The problem, however, is that drug insurance companies are not accepting copay assistance toward a patient’s deductible due to a practice known as a copay accumulator, according to Carl Schmid, executive director of the HIV + Hepatitis Policy Institute.

“So insurers are taking the money, but they’re not applying it to the person’s out-of-pocket costs and their deductible,” Schmid said. “And then the insurers make the patient pay for the costs.”

Gerica Coad described the feeling her and her husband had after finding out about the accumulator as exhaustion.

“It was a big challenge for a couple of months and we just paid it,” she said.

For a working class family, paying that amount monthly is not sustainable because eventually, savings run out, she said.

Copay accumulator programs were enacted in 2021 during the Trump administration, according to the HIV + Hepatitis Policy Institute.

Insurance agencies claim that these programs would incentivize patients to switch to lower-cost generic drugs, but certain illnesses have no lower-cost alternatives, according to the American College of Rheumatology.

Melissa Horn, director of state legislative affairs at the Arthritis Foundation, described it as “getting a scholarship to help you pay for your cost-sharing responsibilities.”

This assistance would cover medicine costs, but contributes nothing to the deductible, leaving a patient with a bill all the same, while drug insurance companies pocket the copay.

For a working class family, paying thousands of dollars a month for medication is not sustainable because eventually, savings run out, Gerica Coad said.

“We find that if a copay responsibility for a patient is more than $50 they’re more likely to abandon it, and it adversely impacts our patients because if they abandon their prescription, they’re not managing their pain and their disease could progress to be worse,” Horn said.

Federal and state plans

The complexity of a copay accumulator program hinges on whether an insurance policy is federally or state funded.

If medical insurance is federally regulated, “it takes an act of Congress or a department and agency to correct the regulations or issue guidance,” Horn said.

Schmid’s suit issued guidance for all federally regulated plans, but “the state still needs to act,” Horn said.

Advocacy groups in California are pushing for a bill to address these problems, Assembly Bill 2180, introduced by Assemblywoman Akilah Weber, D-San Diego.

This bill “would prohibit California-regulated health insurers and HMOs from utilizing copay accumulators if the patient has a chronic or terminal illness,” said Weber in her bill presentation to the Assembly Health Committee.

As of May, the bill is held under submission, preventing it from moving forward.

Group sues federal government

In response to insurers “double-dipping,” Schmid, the HIV + Hepatitis Policy Institute along with other advocacy organizations and three patients, sued the U.S. District Court for the District of Columbia in September 2023.

The federal judge ruled in favor of Schmid, but “the federal government is not enforcing the decision,” Schmid said. He said they are now waiting on a federal ruling.

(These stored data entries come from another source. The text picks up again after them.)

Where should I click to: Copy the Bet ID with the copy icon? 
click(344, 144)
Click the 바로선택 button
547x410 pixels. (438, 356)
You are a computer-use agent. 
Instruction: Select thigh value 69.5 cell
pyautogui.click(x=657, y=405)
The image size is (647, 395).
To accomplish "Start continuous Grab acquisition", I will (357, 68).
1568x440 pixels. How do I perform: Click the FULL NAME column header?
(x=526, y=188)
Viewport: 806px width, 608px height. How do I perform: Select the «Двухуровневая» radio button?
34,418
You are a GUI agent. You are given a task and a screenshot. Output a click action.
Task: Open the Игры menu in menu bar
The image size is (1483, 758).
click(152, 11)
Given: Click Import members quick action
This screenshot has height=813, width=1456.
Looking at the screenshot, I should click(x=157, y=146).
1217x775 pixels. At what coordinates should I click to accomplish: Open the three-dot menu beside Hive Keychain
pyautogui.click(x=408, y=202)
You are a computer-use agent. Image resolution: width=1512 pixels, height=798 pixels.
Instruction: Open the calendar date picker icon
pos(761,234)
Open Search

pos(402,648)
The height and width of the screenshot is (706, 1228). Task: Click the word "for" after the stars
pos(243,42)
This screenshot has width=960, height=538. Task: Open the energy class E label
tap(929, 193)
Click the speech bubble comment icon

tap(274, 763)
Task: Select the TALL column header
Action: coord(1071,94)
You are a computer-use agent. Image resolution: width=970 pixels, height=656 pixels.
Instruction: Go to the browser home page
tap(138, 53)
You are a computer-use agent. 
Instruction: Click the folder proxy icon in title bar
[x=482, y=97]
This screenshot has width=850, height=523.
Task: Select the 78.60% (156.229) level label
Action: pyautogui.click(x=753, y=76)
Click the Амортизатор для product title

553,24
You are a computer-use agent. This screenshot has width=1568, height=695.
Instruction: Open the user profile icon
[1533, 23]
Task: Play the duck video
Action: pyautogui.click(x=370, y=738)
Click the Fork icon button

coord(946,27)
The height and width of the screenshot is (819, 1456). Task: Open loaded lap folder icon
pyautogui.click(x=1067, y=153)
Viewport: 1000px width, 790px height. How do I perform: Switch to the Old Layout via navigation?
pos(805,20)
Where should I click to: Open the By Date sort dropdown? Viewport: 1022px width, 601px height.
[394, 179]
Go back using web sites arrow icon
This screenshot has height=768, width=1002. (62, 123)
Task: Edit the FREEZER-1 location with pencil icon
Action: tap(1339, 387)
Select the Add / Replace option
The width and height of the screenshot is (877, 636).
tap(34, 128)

“And we are very concerned that that rule may allow this practice to continue, that the insurers are able to double dip and that the copay assistance would not count,” Schmid said.

According to Horn, in order to mitigate this problem, state law or guidance from the executive brand is needed.

While the federal ruling was passed, there has been no real enforcement from federal agencies, Schmid said. He said they hope further federal clarity will “put teeth behind” the ruling.

However, Horn stressed the importance of action protecting patients on every legislative level, state and federal.

“In our eyes a payment is a payment. You don’t see students that are punished for using scholarships. Why should patients get punished for using copay assistance,” she said.

While the Coad family’s medical plan has since been rewritten without an accumulator, other families are not so lucky.

“None of those things would have happened if we didn’t have access to these medications and have the financial support to be able to get them,” Gerica Coad said.